Ne è un esempio significativo la battaglia civile per la libertà di ricerca che alcune scienziate italiane hanno intrapreso ultimamente, purtroppo in splendida solitudine e nel quasi totale silenzio del mondo scientifico e dell’informazione.*

Ebbene, quello che si può fare è far crescere il livello di conoscenza e consapevolezza sul tema staminali e, proprio in virtù della complessità della sfida scientifica, attivarsi per rimuovere gli ostacoli che ne frenano le potenzialità.
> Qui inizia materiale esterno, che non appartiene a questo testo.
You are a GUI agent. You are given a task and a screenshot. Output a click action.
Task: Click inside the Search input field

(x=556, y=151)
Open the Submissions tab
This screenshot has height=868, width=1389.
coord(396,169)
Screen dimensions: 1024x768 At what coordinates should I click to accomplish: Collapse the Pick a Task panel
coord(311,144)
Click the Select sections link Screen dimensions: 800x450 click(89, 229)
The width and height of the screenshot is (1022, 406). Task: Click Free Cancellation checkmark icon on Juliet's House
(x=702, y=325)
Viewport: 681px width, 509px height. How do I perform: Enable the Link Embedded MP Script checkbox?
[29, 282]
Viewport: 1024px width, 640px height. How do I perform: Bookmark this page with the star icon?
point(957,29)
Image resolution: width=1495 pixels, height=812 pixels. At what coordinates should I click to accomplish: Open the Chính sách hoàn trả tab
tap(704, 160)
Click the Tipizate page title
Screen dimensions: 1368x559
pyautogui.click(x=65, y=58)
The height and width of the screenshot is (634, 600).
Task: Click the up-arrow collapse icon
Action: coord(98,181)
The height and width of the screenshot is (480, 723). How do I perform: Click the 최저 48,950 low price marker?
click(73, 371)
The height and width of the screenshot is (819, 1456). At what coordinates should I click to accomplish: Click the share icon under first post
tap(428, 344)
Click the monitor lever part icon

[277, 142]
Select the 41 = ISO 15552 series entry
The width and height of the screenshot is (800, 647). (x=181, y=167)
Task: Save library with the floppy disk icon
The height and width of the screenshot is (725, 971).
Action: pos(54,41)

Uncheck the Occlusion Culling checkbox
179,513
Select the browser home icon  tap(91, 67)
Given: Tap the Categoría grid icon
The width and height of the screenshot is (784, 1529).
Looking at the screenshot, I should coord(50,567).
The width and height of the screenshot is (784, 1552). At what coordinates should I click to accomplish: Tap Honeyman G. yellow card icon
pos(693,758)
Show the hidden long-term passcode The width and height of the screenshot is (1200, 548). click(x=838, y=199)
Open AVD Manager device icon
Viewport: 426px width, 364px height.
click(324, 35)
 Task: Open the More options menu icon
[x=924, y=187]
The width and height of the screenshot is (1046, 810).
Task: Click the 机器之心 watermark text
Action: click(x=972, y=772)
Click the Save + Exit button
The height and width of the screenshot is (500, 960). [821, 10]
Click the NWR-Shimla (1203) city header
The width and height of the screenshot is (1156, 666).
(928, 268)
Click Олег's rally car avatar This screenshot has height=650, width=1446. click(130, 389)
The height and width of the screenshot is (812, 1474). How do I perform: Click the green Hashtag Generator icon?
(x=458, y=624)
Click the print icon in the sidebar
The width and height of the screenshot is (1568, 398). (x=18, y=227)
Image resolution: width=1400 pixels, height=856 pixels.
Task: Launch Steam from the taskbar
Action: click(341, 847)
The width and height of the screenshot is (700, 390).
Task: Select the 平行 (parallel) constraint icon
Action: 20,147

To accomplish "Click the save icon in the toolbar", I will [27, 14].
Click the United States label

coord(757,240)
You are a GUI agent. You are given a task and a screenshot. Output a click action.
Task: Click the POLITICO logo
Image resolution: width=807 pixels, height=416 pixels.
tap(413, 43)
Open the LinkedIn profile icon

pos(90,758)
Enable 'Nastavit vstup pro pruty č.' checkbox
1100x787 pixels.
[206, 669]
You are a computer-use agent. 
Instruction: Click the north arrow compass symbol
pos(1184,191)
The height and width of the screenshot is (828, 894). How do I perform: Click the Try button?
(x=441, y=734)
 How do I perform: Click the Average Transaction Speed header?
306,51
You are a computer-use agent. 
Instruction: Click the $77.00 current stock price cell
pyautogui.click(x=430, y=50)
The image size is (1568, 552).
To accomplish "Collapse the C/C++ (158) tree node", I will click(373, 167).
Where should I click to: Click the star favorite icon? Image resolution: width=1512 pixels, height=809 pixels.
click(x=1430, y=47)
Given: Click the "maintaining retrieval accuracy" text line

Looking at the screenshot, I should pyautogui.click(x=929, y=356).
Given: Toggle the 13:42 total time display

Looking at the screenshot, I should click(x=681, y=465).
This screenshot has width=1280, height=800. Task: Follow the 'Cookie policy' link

Le difficoltà nell’ottenere risultati e nel trasferire questi stessi risultati dalla ricerca di base alla clinica, impongono che la ricerca possa operare a tutto campo.
La comunità dei malati ha un’ottima e concreta occasione per non cedere alla rassegnazione e sostenere invece attivamente la speranza, appoggiando e sostenendo battaglie di civiltà e di legalità come questa. La pressione per ottenere investimenti pubblici, certi, costanti e mirati non va solo nella direzione di contrastare la fuga all’estero dei giovani ricercatori, ma può restituire speranze ragionevoli e concrete anche a noi, malati affetti da malattie neurodegenerative.